▶ [RECORDS FOR THE EXERCISE]:
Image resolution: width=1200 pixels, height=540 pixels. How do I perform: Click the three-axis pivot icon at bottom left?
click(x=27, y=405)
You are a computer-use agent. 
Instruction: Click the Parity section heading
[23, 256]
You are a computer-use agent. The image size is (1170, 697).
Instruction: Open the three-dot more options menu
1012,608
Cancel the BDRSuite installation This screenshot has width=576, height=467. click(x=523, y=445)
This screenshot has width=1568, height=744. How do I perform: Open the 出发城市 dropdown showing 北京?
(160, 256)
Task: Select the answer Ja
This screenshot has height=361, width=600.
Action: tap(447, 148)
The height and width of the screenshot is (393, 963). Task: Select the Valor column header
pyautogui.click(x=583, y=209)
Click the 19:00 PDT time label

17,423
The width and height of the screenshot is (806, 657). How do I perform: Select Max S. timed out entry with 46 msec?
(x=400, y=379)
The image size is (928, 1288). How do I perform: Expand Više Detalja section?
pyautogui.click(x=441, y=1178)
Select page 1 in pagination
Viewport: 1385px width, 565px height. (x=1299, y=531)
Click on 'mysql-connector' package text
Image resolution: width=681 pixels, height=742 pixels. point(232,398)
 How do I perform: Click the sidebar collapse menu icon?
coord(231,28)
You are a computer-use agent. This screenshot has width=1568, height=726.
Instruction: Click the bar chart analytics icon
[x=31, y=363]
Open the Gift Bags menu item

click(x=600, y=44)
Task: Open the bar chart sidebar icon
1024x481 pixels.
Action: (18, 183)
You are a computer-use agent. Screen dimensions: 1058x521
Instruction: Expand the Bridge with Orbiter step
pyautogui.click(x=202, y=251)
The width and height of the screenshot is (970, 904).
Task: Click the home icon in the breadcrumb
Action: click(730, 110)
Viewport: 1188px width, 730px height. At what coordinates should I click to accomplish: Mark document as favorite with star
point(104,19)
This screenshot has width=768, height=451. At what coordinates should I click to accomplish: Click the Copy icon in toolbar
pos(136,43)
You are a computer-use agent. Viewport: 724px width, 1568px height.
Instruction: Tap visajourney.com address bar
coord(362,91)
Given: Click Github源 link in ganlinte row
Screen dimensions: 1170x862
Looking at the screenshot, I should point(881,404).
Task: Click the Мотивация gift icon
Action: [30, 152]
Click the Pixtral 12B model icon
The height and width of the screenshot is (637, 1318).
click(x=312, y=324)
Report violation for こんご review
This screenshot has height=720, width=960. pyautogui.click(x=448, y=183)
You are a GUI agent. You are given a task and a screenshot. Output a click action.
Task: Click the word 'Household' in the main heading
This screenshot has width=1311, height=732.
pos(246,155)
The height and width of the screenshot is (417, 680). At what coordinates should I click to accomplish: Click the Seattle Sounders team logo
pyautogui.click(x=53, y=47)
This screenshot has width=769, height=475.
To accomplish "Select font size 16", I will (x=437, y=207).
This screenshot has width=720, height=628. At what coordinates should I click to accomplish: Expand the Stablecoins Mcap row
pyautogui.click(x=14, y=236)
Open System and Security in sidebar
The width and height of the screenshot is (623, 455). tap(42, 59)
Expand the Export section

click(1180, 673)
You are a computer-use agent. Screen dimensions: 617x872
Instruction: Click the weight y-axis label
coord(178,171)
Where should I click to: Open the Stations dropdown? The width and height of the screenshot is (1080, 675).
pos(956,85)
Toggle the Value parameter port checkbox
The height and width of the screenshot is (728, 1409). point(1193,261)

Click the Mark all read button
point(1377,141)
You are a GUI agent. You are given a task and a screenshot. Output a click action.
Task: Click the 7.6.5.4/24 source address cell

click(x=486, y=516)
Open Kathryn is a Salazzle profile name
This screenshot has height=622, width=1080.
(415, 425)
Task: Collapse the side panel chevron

▶ [INSTRUCTIONS FOR THE TASK]:
A word-for-word copy of the lines above from the one with "Instruction: Open the" through the one with "Given: Click Github源 link in ganlinte row", inclusive, is the only output wanted.

▶ [TASK OUTPUT]:
Instruction: Open the three-dot more options menu
1012,608
Cancel the BDRSuite installation This screenshot has width=576, height=467. click(x=523, y=445)
This screenshot has width=1568, height=744. How do I perform: Open the 出发城市 dropdown showing 北京?
(160, 256)
Task: Select the answer Ja
This screenshot has height=361, width=600.
Action: tap(447, 148)
The height and width of the screenshot is (393, 963). Task: Select the Valor column header
pyautogui.click(x=583, y=209)
Click the 19:00 PDT time label

17,423
The width and height of the screenshot is (806, 657). How do I perform: Select Max S. timed out entry with 46 msec?
(x=400, y=379)
The image size is (928, 1288). How do I perform: Expand Više Detalja section?
pyautogui.click(x=441, y=1178)
Select page 1 in pagination
Viewport: 1385px width, 565px height. (x=1299, y=531)
Click on 'mysql-connector' package text
Image resolution: width=681 pixels, height=742 pixels. point(232,398)
 How do I perform: Click the sidebar collapse menu icon?
coord(231,28)
You are a computer-use agent. This screenshot has width=1568, height=726.
Instruction: Click the bar chart analytics icon
[x=31, y=363]
Open the Gift Bags menu item

click(x=600, y=44)
Task: Open the bar chart sidebar icon
1024x481 pixels.
Action: (18, 183)
You are a computer-use agent. Screen dimensions: 1058x521
Instruction: Expand the Bridge with Orbiter step
pyautogui.click(x=202, y=251)
The width and height of the screenshot is (970, 904).
Task: Click the home icon in the breadcrumb
Action: click(730, 110)
Viewport: 1188px width, 730px height. At what coordinates should I click to accomplish: Mark document as favorite with star
point(104,19)
This screenshot has width=768, height=451. At what coordinates should I click to accomplish: Click the Copy icon in toolbar
pos(136,43)
You are a computer-use agent. Viewport: 724px width, 1568px height.
Instruction: Tap visajourney.com address bar
coord(362,91)
Given: Click Github源 link in ganlinte row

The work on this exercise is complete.